7. M. A... B... estime que le tribunal administratif devait tenir compte, à peine d'irrégularité de son jugement, de la note en délibéré enregistrée le 2 juillet 2020. Cependant, il ressort de l'analyse de cette note que les éléments de fait et de droit qu'elle expose, qui n'étaient pas nouveaux, n'étaient pas susceptibles d'exercer une influence sur le jugement de l'affaire. Ainsi, en se bornant à viser la note en délibéré sans procéder à la réouverture de l'instruction et à la communication de cette pièce, les juges de première instance n'ont pas méconnu les dispositions précitées des articles L. 5 et R. 611-1 du code de justice administrative précité et n'ont pas entaché leur jugement d'irrégularité.

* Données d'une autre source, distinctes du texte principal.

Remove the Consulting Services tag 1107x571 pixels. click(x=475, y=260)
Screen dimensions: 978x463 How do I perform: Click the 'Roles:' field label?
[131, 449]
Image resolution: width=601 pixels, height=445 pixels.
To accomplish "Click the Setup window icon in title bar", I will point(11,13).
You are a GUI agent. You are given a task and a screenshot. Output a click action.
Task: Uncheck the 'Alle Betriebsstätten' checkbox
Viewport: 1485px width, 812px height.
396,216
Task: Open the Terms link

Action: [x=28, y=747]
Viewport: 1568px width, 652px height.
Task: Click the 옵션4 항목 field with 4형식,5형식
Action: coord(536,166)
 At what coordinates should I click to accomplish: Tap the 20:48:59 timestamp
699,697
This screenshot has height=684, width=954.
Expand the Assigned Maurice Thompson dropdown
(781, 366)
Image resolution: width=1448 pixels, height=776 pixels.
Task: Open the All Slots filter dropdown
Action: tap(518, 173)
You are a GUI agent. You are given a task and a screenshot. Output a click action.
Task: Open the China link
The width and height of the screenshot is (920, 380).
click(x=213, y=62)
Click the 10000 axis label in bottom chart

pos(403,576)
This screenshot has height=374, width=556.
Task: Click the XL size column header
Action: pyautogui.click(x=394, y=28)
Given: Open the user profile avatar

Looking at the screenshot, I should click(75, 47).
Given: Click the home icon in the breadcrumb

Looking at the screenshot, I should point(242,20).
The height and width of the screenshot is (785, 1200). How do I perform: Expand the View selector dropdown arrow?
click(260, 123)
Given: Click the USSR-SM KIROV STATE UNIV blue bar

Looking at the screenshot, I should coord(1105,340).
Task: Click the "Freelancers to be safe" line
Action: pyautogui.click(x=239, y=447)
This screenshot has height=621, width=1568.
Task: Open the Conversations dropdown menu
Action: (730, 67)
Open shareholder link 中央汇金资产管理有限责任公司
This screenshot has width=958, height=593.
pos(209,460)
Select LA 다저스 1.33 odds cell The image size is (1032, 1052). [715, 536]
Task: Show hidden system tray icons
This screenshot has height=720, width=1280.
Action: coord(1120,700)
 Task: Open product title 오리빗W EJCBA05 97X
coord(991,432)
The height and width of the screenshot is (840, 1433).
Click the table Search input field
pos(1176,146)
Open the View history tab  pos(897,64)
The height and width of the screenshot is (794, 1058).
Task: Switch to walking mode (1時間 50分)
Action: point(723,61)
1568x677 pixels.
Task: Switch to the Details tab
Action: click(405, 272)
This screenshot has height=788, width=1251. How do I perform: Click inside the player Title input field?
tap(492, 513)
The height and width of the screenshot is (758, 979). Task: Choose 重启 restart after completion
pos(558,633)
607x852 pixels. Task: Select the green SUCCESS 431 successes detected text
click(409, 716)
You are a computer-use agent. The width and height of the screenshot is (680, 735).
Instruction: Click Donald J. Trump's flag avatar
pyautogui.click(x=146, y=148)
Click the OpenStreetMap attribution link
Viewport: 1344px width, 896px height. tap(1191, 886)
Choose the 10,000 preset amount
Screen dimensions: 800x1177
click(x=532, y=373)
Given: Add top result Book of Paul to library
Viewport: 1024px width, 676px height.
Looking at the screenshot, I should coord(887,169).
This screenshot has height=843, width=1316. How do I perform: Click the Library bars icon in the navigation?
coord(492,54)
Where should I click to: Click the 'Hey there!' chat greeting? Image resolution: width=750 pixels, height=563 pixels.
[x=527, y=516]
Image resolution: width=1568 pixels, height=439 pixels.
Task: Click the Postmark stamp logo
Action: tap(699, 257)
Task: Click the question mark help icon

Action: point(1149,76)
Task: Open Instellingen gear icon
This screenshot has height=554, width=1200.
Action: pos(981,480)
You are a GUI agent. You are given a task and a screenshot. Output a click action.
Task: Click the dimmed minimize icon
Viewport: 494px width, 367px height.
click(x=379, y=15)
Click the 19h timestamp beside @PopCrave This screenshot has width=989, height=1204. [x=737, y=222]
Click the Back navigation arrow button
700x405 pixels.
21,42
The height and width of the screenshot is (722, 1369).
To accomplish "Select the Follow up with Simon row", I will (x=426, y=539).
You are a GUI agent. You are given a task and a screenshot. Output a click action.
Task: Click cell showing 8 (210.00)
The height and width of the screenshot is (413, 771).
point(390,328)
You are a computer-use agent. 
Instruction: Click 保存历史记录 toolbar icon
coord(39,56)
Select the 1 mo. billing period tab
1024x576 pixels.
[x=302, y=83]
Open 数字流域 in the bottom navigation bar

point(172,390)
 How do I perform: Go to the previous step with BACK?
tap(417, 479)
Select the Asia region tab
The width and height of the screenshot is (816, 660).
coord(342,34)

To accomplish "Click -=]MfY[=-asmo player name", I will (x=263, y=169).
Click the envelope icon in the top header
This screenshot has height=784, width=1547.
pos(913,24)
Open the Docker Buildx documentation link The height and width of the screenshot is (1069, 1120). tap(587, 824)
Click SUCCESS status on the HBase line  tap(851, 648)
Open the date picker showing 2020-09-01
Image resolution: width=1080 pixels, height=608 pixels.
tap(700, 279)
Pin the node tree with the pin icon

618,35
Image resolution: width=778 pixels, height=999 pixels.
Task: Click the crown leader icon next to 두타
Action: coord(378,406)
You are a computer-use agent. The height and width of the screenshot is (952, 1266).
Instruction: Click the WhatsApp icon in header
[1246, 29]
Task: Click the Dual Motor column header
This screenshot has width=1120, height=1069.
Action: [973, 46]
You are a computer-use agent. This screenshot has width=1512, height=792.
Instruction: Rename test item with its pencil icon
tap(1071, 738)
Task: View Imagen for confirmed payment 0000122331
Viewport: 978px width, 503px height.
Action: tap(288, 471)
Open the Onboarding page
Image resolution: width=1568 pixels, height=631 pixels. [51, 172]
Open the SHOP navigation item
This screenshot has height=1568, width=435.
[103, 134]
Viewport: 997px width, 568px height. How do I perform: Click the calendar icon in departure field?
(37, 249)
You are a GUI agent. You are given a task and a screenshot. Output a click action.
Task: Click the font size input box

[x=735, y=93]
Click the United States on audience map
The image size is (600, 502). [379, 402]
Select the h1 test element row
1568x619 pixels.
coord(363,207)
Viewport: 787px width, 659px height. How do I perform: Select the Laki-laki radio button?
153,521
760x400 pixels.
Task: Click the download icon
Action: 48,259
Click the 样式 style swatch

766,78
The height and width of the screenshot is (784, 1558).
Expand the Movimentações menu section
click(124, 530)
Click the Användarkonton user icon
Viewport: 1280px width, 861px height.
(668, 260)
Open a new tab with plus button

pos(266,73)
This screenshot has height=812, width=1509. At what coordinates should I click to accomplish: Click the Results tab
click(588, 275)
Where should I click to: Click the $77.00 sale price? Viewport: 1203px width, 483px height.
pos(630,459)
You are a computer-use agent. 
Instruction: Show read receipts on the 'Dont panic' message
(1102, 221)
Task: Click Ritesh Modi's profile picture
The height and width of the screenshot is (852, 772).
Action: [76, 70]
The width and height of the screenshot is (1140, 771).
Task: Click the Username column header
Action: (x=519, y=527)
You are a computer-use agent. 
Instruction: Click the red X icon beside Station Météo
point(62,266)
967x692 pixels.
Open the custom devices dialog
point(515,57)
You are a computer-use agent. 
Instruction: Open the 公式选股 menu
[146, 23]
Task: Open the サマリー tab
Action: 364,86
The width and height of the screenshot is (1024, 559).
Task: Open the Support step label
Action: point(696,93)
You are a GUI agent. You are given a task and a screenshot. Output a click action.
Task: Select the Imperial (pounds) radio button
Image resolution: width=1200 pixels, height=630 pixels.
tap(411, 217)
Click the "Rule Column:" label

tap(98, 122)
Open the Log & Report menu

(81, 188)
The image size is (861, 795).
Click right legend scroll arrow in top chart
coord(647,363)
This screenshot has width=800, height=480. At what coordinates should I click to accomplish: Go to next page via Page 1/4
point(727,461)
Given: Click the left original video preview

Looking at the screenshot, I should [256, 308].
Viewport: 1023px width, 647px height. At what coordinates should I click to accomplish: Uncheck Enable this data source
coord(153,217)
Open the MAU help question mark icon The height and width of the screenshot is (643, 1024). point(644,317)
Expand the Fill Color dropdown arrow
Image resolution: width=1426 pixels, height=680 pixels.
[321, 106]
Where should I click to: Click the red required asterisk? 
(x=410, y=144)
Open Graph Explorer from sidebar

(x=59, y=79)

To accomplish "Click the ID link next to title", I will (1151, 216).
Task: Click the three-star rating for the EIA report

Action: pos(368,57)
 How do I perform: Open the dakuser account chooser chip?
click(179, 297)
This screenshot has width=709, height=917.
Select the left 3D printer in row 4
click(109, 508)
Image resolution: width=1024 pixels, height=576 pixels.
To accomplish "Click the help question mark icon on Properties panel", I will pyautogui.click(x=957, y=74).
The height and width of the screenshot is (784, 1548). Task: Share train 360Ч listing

8. En troisième lieu, il ressort des pièces du dossier de première instance que M. A... B... a produit, pour prouver l'existence d'une décision implicite de rejet de son recours formé auprès du ministre de l'intérieur contre la lettre du 4 juillet 2016, copie d'un avis postal où n'est renseignée aucune date de présentation ou de distribution de ce courrier. Dans ces conditions, il ne peut être regardé comme ayant produit une pièce justifiant de la date de dépôt de sa réclamation. Par suite, ses conclusions à fin d'annulation étaient irrecevables et ne pouvaient qu'être rejetées.
9. En quatrième lieu, M. A... B... n'a pas produit, alors que le tribunal l'avait informé de ce qu'il était susceptible de soulever d'office l'irrecevabilité de ses conclusions indemnitaires, la preuve qu'il avait formé une demande indemnitaire préalable à l'introduction de sa requête et il ne ressort pas des pièces du dossier qu'une décision liant le contentieux soit intervenue. Ses conclusions à fin d'indemnisation étaient ainsi irrecevables.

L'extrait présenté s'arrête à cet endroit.